Ese modo de poetizar parece ya estar dando muestras de cansancio.
Es normal.
Alice Ruiz advierte que, paradójicamente, la poesía llamada “alternativa” ya realizó, de cierto modo, los presupuestos tanto de la poesía de vanguardia como de la poesía “participante”.
De la poesía de vanguardia de los años setenta incorporó la brevedad y la síntesis (no son lo mismo: hay largos poemas sintéticos y ciertos haikus que son prolijos). Una preocupación moderna, el sentimiento de la modernidad urbano-industrial (las vanguardias, los concretismos, son un fenómeno primeramente paulista y después carioca). Y un cierto sentido lúdico del lenguaje, que la vanguardia tiene (desarmar el juguete).

- Datos proporcionados -
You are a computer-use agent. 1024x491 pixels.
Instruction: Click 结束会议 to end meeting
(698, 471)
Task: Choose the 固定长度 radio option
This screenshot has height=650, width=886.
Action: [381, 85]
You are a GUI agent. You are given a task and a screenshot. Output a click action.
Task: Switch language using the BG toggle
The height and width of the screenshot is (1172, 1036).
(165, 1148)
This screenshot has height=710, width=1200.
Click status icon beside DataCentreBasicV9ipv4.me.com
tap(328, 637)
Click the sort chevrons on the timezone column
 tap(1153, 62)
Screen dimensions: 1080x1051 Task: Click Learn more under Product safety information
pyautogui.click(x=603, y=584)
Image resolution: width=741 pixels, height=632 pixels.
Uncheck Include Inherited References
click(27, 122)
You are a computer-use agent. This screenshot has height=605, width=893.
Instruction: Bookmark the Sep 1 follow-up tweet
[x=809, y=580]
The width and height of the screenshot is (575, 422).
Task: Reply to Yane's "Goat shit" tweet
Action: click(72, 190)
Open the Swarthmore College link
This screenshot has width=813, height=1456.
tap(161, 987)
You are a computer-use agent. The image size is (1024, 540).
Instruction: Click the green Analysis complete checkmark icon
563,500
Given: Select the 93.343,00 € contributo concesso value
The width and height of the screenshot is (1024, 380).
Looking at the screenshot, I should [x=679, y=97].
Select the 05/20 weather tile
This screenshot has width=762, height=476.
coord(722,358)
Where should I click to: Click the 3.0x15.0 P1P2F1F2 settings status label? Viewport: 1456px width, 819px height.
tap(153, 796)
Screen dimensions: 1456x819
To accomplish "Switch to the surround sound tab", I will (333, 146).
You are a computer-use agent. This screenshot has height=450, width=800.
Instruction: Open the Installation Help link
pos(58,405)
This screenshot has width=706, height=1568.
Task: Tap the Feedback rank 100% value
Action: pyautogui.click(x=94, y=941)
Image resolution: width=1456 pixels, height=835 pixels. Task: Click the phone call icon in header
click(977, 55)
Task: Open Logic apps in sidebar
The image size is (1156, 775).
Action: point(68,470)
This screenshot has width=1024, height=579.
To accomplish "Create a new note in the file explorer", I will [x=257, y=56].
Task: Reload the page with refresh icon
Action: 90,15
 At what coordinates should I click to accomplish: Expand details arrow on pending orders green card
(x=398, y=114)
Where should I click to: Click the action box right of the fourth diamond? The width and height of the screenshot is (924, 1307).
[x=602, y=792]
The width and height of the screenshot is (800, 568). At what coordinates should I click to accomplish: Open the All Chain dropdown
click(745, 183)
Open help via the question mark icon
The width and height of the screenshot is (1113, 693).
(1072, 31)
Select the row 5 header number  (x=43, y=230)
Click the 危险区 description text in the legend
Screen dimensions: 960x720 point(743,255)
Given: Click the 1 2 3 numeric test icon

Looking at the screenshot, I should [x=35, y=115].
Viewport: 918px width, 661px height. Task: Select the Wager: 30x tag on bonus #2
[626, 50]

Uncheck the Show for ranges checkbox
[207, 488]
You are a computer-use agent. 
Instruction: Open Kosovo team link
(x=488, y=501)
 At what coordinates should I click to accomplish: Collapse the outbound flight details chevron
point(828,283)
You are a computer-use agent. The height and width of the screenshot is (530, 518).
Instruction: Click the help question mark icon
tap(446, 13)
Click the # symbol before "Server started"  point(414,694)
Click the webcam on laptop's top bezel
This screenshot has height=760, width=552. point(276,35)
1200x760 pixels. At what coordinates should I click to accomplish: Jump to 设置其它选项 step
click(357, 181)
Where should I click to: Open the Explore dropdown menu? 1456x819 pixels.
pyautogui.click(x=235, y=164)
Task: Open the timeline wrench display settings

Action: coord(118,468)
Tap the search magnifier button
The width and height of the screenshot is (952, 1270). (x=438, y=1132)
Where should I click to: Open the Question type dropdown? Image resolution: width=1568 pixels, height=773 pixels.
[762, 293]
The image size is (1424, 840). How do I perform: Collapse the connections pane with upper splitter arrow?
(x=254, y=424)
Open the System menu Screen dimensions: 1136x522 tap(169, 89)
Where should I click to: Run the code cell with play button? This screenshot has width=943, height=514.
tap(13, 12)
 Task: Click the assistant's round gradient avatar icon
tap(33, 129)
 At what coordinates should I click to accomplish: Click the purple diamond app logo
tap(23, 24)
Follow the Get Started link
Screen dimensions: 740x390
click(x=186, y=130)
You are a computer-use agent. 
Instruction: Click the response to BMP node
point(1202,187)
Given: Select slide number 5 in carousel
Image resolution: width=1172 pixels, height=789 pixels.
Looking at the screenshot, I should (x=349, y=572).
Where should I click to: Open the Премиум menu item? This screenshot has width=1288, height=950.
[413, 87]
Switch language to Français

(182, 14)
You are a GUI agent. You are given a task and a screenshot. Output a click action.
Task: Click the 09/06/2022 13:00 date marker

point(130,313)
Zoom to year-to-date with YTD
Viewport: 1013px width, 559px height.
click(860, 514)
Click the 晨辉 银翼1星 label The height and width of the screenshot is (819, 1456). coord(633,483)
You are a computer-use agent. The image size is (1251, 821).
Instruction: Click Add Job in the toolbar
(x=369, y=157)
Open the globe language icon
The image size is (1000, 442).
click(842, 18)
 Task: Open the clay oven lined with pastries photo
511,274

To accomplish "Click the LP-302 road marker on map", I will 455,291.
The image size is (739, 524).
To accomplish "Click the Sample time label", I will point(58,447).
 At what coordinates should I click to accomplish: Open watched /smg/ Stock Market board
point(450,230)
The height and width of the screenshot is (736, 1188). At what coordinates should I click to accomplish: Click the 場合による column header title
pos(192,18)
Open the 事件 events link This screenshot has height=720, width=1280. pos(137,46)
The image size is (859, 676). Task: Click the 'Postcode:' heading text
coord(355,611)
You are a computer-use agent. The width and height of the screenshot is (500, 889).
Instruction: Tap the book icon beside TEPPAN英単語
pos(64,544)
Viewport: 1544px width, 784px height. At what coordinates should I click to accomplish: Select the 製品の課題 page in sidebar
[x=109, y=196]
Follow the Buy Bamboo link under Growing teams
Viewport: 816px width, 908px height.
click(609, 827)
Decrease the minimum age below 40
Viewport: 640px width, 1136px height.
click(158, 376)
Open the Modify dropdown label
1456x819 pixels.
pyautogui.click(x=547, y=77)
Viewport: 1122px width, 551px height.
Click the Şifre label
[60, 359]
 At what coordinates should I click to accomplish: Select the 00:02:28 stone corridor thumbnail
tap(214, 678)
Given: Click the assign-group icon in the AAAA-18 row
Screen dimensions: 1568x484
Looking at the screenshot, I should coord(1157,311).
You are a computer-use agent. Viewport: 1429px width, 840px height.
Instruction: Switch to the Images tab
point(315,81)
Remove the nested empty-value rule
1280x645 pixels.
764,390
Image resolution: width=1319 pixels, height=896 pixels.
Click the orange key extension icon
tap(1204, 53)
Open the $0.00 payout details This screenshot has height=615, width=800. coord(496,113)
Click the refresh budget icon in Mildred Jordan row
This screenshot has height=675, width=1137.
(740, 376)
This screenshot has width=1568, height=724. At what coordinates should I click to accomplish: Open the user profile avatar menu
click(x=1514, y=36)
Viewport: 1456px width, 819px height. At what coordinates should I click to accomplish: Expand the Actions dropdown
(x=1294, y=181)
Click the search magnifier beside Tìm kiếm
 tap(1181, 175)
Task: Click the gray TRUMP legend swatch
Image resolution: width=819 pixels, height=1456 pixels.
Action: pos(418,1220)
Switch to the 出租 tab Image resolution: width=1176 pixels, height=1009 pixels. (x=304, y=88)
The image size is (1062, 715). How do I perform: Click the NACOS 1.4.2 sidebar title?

- Consigna -
Reproduce sin cambios el pasaje del fragmento sobre poesía que empieza con "De la poesía de vanguardia de" y continúa hasta "(desarmar el juguete).". Los registros son un material independiente del fragmento.

- Solución -
De la poesía de vanguardia de los años setenta incorporó la brevedad y la síntesis (no son lo mismo: hay largos poemas sintéticos y ciertos haikus que son prolijos). Una preocupación moderna, el sentimiento de la modernidad urbano-industrial (las vanguardias, los concretismos, son un fenómeno primeramente paulista y después carioca). Y un cierto sentido lúdico del lenguaje, que la vanguardia tiene (desarmar el juguete).